Choosing the Chief

Big Moral Issues for the ‘04 Election

I might as well admit it, the words “presidential election” cause me to fantasize about moving to a desert island where all the mind-numbing nonsense that passes for campaigning will be unable to reach me.

Then I remember “Gilligan’s Island ” and that issues of “who’s in charge and how do we do this?” raised their ugly head even there.

Humans live in society, and we need to decide things together—the alternative of a totalitarian regime certainly not being on my list of favorite things. So, let’s grit our teeth and push forward, let’s talk about the upcoming 2004 elections.

All in this together
The most important aspect of an election is that it is a communal event; we are meant to decide as a group what is best for all of us. The hope is that, even though individually we have “blind-spots and favorite causes,” as a group we can expose these to each other. It is in this conversation and decision-making that we can move to places where collaboration and thinking together will give us a larger share of the truth.

It is in this spirit that we asked a politically-savvy group of Busted Halo writers to contribute to coming up with a list of the most important issues for the upcoming campaign. Here is a summary of their input, so we can all start this process of thinking together.
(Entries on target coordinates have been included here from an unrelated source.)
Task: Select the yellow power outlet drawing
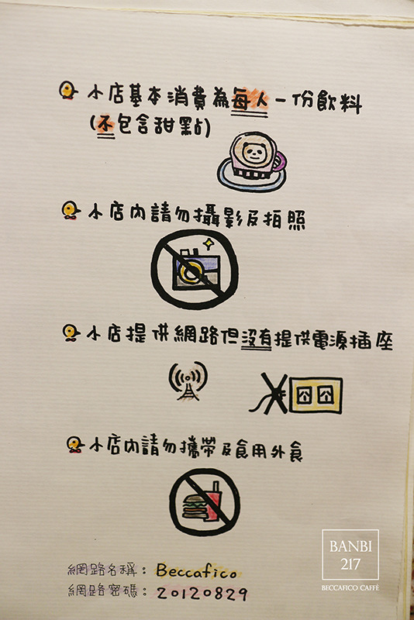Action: (314, 394)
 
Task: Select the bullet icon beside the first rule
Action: (68, 91)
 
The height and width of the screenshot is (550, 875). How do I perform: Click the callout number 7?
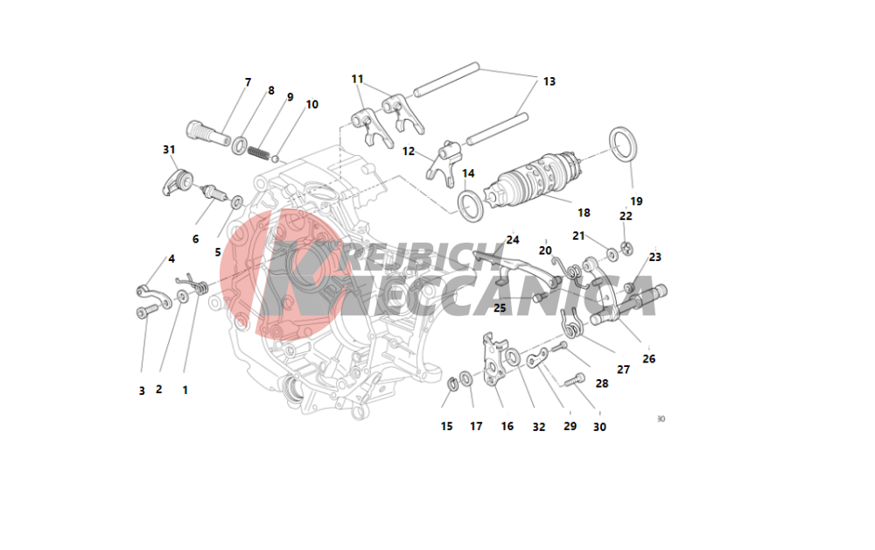coord(248,82)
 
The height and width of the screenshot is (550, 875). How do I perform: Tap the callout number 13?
coord(550,81)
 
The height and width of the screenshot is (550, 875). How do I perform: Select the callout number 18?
coord(584,213)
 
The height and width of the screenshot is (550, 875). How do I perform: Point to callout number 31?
coord(169,150)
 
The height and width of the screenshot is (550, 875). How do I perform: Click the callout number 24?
coord(512,240)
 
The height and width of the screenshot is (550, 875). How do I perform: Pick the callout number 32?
coord(538,427)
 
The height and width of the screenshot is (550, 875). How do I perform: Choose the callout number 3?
coord(142,391)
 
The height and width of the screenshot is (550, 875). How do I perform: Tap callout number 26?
coord(648,359)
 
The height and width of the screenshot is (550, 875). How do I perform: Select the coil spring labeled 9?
coord(259,152)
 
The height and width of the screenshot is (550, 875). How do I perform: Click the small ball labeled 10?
coord(275,159)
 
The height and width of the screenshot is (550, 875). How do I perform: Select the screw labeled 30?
coord(574,381)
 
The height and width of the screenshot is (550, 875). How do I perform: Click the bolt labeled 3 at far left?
coord(146,312)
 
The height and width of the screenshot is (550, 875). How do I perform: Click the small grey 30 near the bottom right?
coord(661,419)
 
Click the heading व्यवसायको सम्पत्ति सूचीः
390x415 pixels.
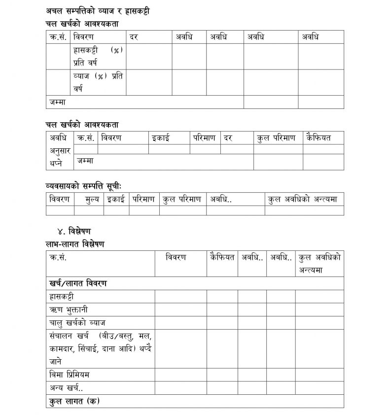(83, 185)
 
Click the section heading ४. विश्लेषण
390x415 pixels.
(74, 231)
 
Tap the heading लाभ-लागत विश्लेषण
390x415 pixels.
(75, 244)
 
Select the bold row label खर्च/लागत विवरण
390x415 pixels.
(78, 283)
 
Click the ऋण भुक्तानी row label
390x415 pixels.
(69, 310)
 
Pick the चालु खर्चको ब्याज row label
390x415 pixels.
(77, 323)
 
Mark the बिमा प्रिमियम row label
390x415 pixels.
(70, 375)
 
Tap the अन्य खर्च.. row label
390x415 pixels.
(66, 388)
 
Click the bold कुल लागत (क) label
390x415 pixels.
(74, 401)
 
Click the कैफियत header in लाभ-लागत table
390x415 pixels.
(222, 257)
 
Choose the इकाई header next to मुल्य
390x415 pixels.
(116, 199)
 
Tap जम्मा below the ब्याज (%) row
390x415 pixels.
(57, 102)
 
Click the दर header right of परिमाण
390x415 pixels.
(228, 138)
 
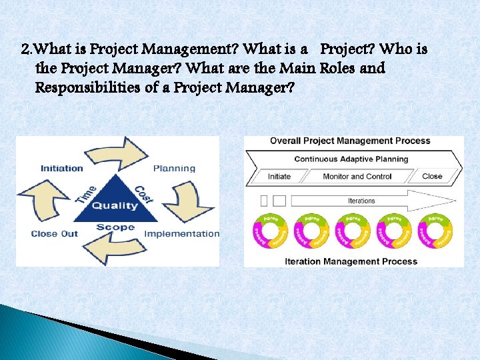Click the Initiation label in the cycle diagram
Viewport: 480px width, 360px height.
(x=61, y=168)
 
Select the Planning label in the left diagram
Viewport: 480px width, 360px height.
(x=175, y=168)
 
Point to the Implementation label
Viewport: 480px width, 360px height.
(x=181, y=233)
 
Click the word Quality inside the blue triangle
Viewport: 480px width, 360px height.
(x=115, y=206)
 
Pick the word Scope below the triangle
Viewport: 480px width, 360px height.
(x=115, y=227)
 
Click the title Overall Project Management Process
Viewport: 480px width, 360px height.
(x=349, y=141)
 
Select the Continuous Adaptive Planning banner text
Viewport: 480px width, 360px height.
(x=351, y=159)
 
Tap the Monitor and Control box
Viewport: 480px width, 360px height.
(x=357, y=177)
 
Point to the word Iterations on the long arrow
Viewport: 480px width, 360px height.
(x=361, y=201)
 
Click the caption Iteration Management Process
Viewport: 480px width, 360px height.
(x=351, y=261)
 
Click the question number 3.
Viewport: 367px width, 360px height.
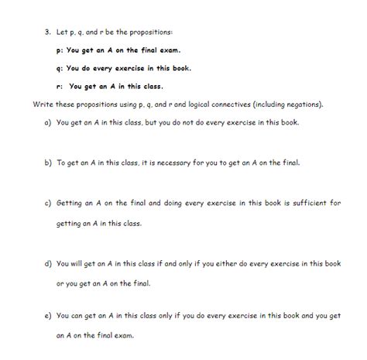point(47,32)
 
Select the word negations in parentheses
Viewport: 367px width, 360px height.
point(305,104)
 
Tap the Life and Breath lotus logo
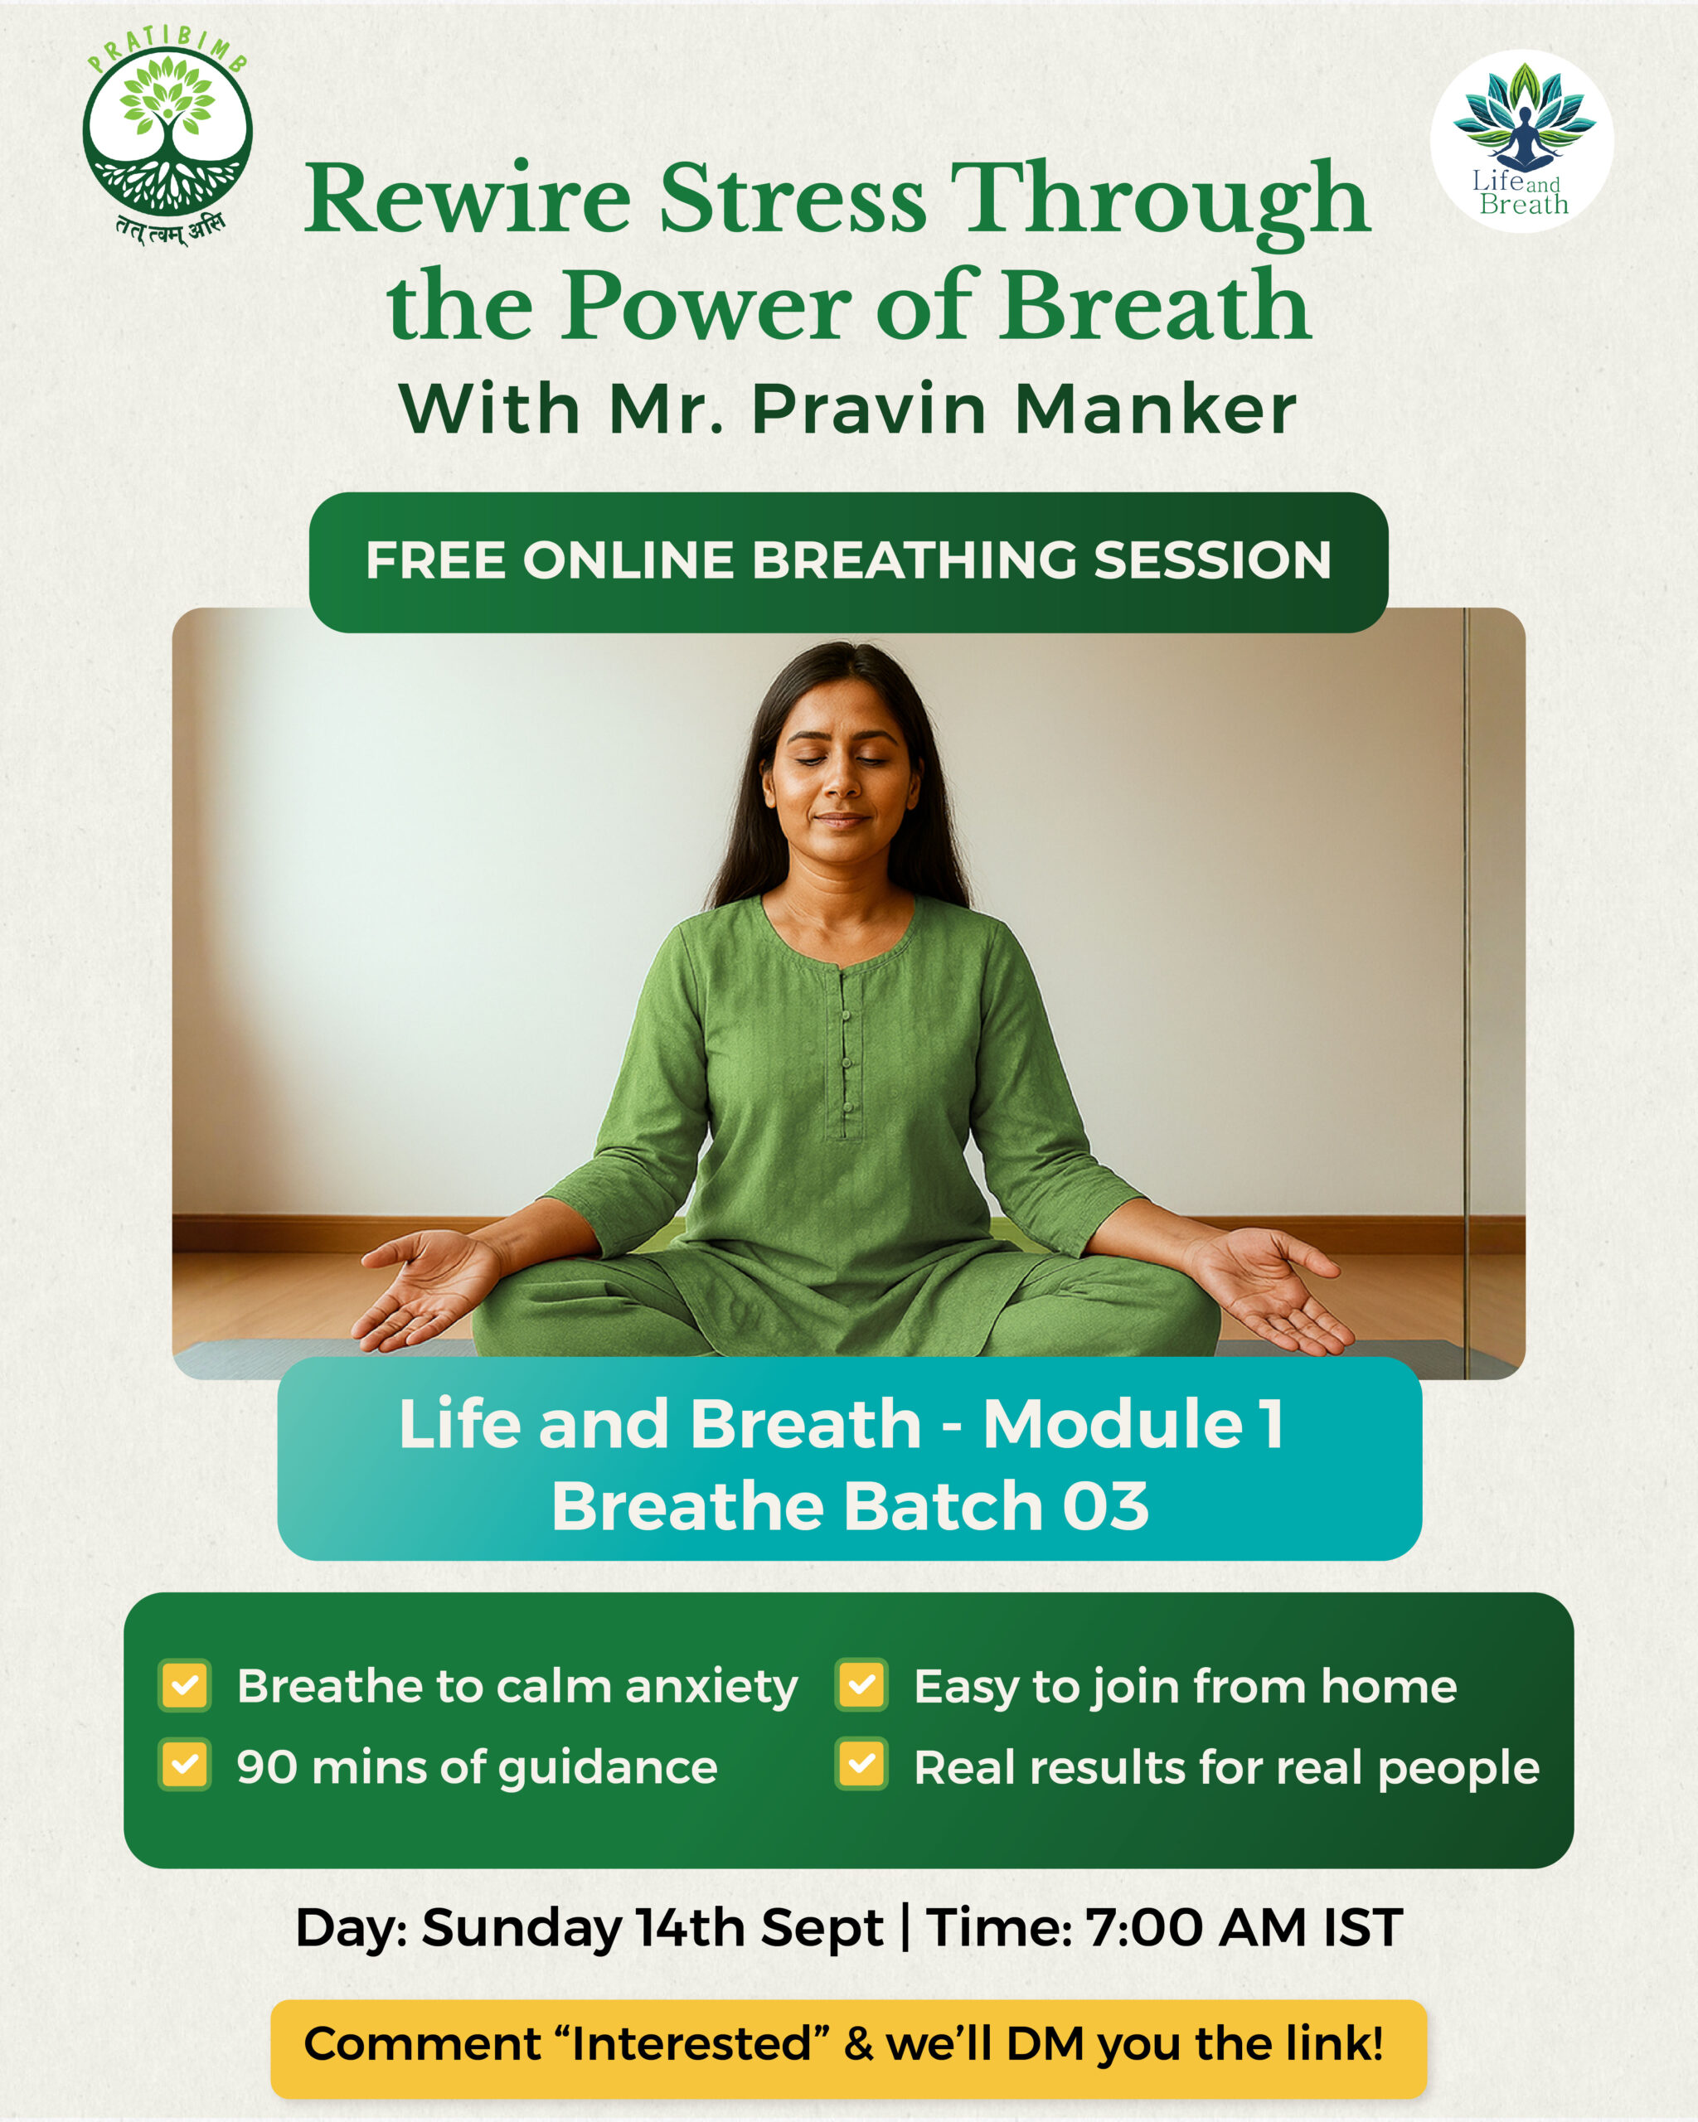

The issues according to Busted Halo

  • Voting for the one who can win, or the one who should lead. “Do you hold your nose and vote for [fill in the blank], or do you insist that character matters and go for the candidate who will doubtlessly lose?”
  • Striking first or diplomacy. How do we respond to the development of policies advocating “pre-emptive military strikes” and favoring “my way-or-the-highway” tactics in relation to the international community?
  • Government snooping or government facilitating. How do we “balance security with personal freedom”? Where does keeping us safe encroach upon our civil rights, and what about the civil rights of non-U.S. citizens?
  • Exploitation or immigration. We want to tighten our borders and at the same time we want inexpensive labor for our fields, our hotels, our comfort. Do we understand “how dependent our economy is on immigrant labor and the need to offer these folks basic dignity”?
  • Freedom of speech or license to abuse. The explosion of communications media raises many questions about internet porn, copyright issues, and about media ownership monopolies. How do we acknowledge our freedom to communicate and create and at the same insist on their responsible use?
  • Money in our pockets or in our communities. The combination of an ailing economy and tax cuts adversely affects the poorest and the weakest. Cuts in education and health-care are rampant, with the resulting lack of funding for schools, meal programs, trauma centers, etc. How do we look carefully at getting the most bang for our buck in terms of where public funds need to be invested?
  • A culture of life or a culture of death. Our policies are inconsistent, seeking to protect life in some instances, recklessly destroying life in others. How do we connect the issues so our positions on abortion, the death penalty, euthanasia, cloning, hunger, and war defend, protect and celebrate life in a coherent way, shining a light of higher truth in the face of the devaluation of human life?

The year in talking
During this election year, we want to do our part in promoting conversation, difficult as it may sometimes be. Busted Halo will be presenting essays, forums, and some investigative reports on these issues. We want to brainstorm together ways to get ourselves out from “under the bushel” (Matthew 5:15) and spread around some light. 2004 here we come.